## start PAGE EXTRACT

Hi, I'm writing various sorting algorithms in C++ and comparing their performance to each other (as well as trying to optimize them where I can). I'm running into a problem, but I'm not sure if this is a mistake on my part or if it is due to some physical limitation of the computer that I am unaware of. I'm hoping that someone here can shed some light on it.
I'm comparing Heapsort, Mergesort, and Quicksort, which operate on an array of randomly generated 16-bit shorts between -32768 to 32767 using srand() from <ctime> with seed time(0) (I chose short instead of int so that I could test the algorithms on large arrays while consuming half the memory that would be consumed by an array of ints). I've compiled these with g++.
For array sizes up to 10 million, the times that I get are pretty much what one would expect, i.e. quicksort outperforms mergesort, which outperforms heapsort. But for more than 20 million elements, quicksort performs worse than mergesort, and for more than 50 million elements, quicksort performs worse than heapsort. This is contrary to my understanding that on average, quicksort is the best performing algorithm of the three. And since these numbers are randomly generated, we expect that quicksort's worst case is not encountered.

## end PAGE EXTRACT
## start DATA EXCERPT

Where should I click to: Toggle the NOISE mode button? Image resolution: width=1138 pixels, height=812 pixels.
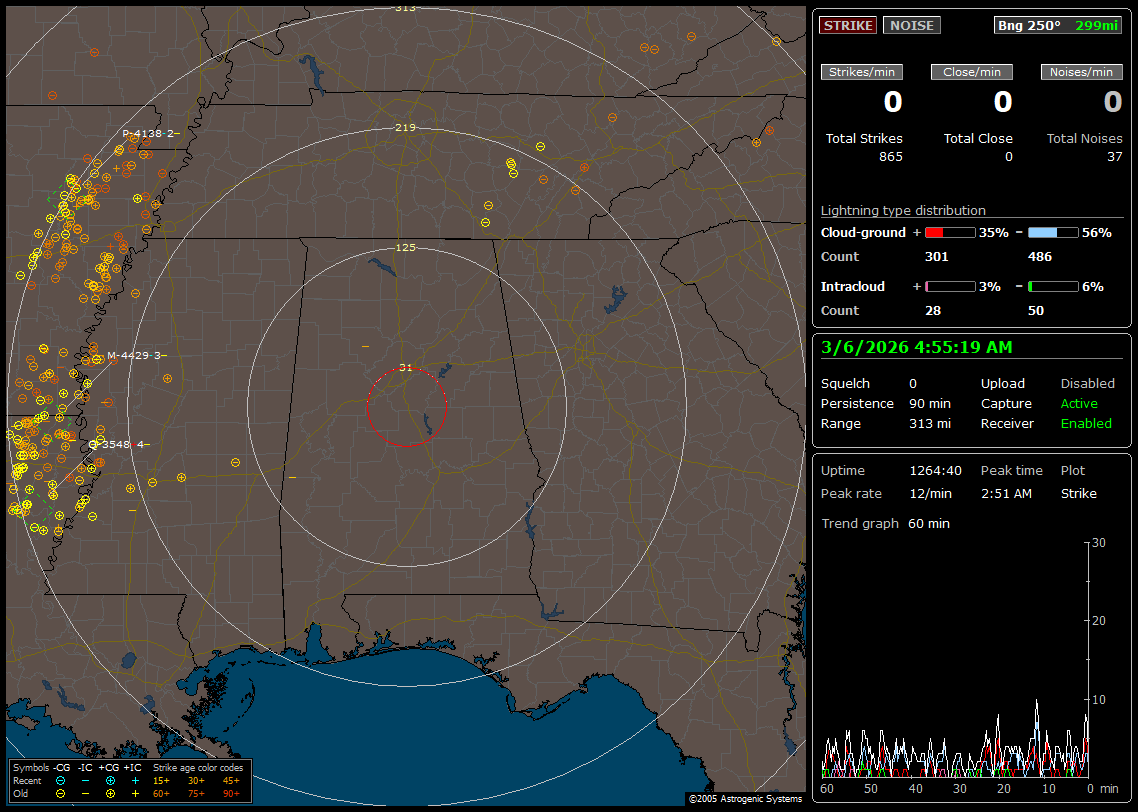pyautogui.click(x=911, y=25)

## end DATA EXCERPT

[WHAT TO WORK ON]
(a) Reproduce verbatim the portion of the sorting-performance post starting at "Hi, I'm writing" and ending at "these with g++.".
(b) Resume the forum post comparing sorting algorithms in C++, carrying it on from its final sentence.

[RESPONSES FOR EACH TASK]
(a)
Hi, I'm writing various sorting algorithms in C++ and comparing their performance to each other (as well as trying to optimize them where I can). I'm running into a problem, but I'm not sure if this is a mistake on my part or if it is due to some physical limitation of the computer that I am unaware of. I'm hoping that someone here can shed some light on it.
I'm comparing Heapsort, Mergesort, and Quicksort, which operate on an array of randomly generated 16-bit shorts between -32768 to 32767 using srand() from <ctime> with seed time(0) (I chose short instead of int so that I could test the algorithms on large arrays while consuming half the memory that would be consumed by an array of ints). I've compiled these with g++.

(b)
Here is my Quicksort:
Code:
int partition(short * nums, int lbound, int rbound)
{
int pivotIndex = rbound - 1;
while (lbound != pivotIndex)
{
if (nums[lbound] > nums[rbound])
{
short tmp = nums[lbound];
nums[lbound] = nums[pivotIndex];
nums[pivotIndex] = tmp;
pivotIndex--;
}
else
lbound++;
}
if (nums[pivotIndex] < nums[rbound])
pivotIndex++;
short tmp = nums[pivotIndex];
nums[pivotIndex] = nums[rbound];
nums[rbound] = tmp;
return pivotIndex;
}
void quickSort(short * nums, int lbound, int rbound)
{
int size = rbound - lbound + 1;
if (size <= 1)
return;
int pivotIndex = partition(nums, lbound, rbound);
quickSort(nums, lbound, pivotIndex - 1);
quickSort(nums, pivotIndex + 1, rbound);
}
void quickSort(short * nums, int size)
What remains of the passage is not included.